# [Try it]
For each line in the data that includes "screenshot", make a copy.

# [Records provided]
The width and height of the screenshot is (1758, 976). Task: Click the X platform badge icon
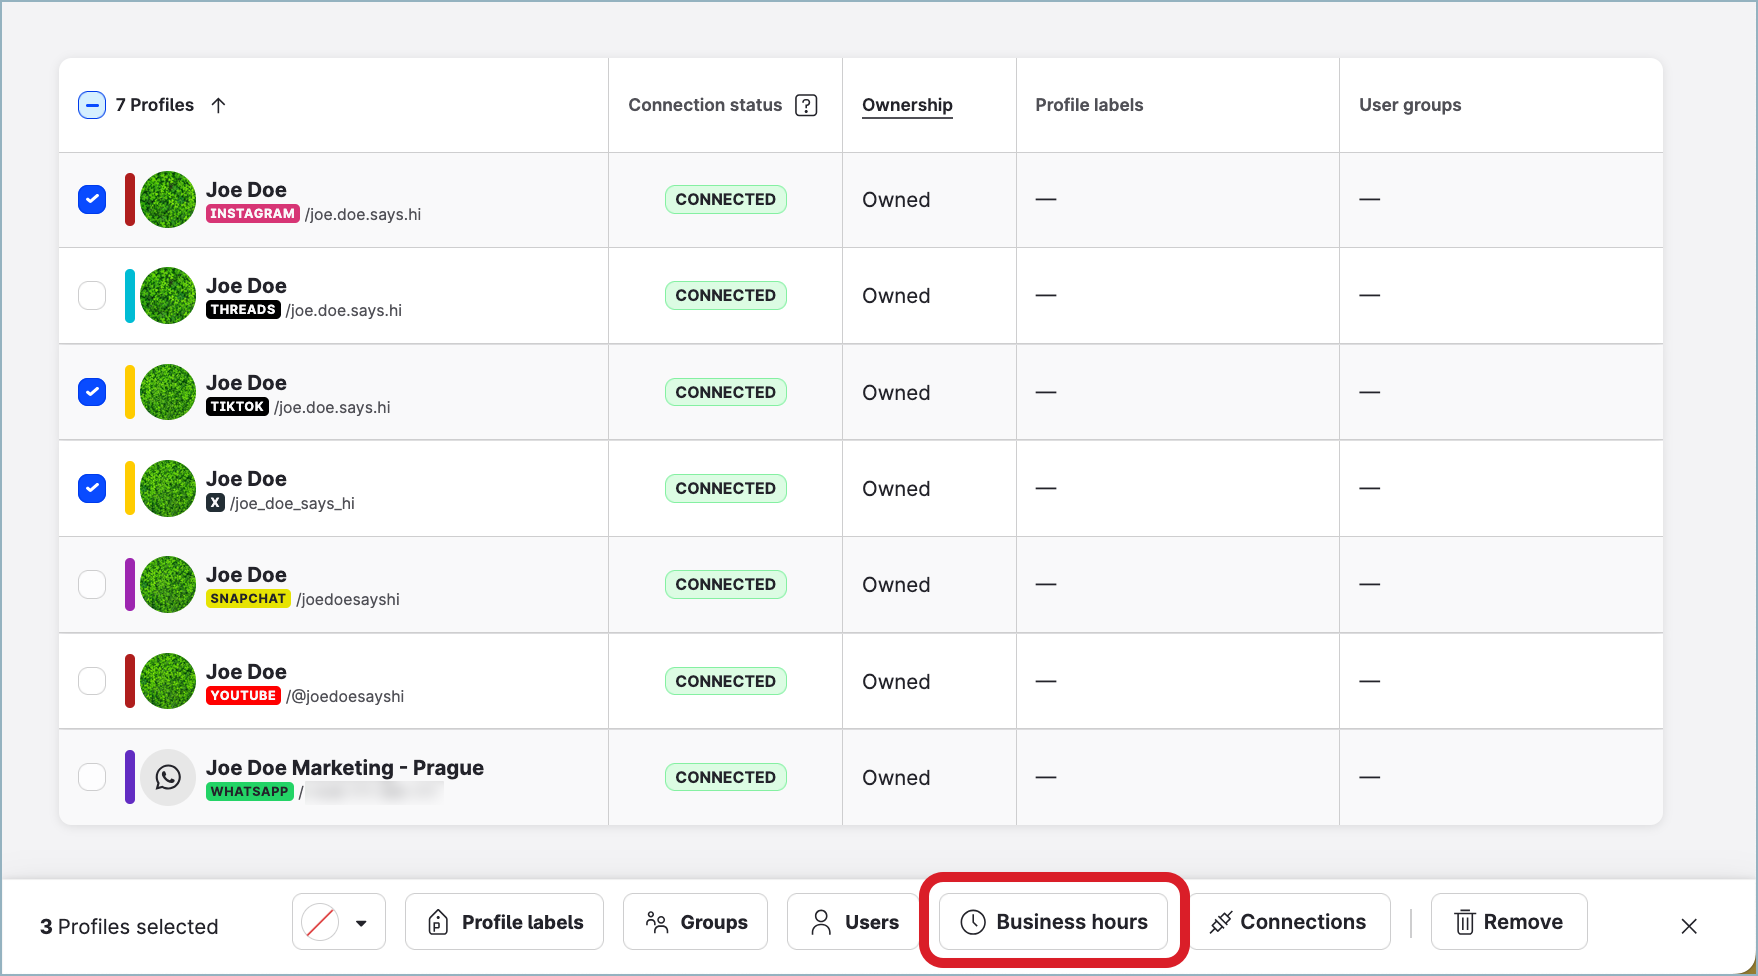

==

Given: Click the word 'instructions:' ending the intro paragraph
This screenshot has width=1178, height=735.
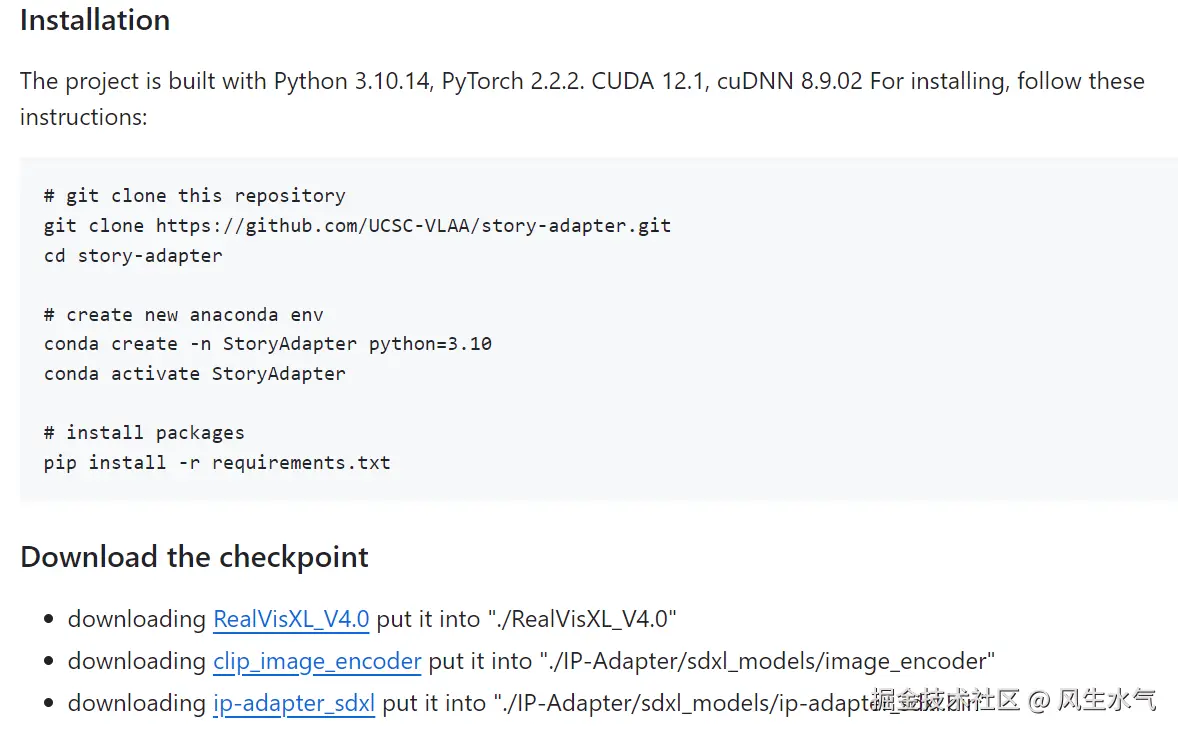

---

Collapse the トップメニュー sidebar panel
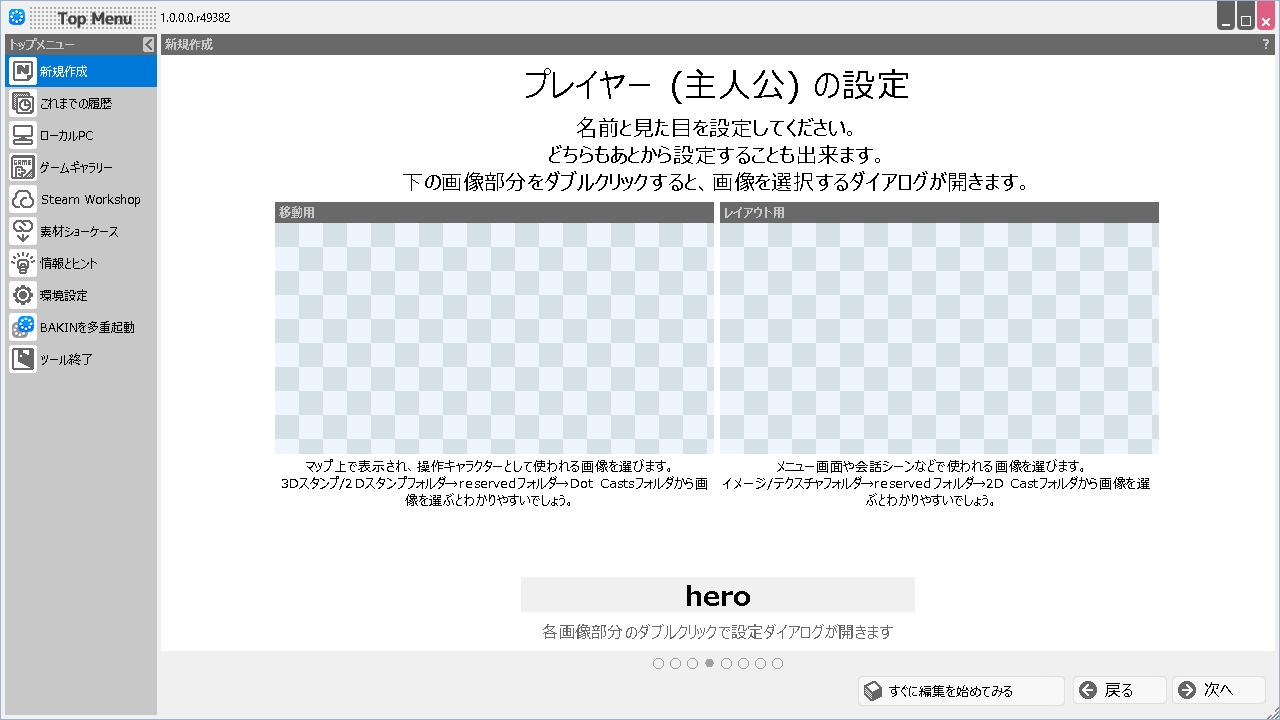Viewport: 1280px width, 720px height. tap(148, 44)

# [Result for this exercise]
The width and height of the screenshot is (1758, 976). Task: Click the X platform badge icon
This screenshot has width=1178, height=735.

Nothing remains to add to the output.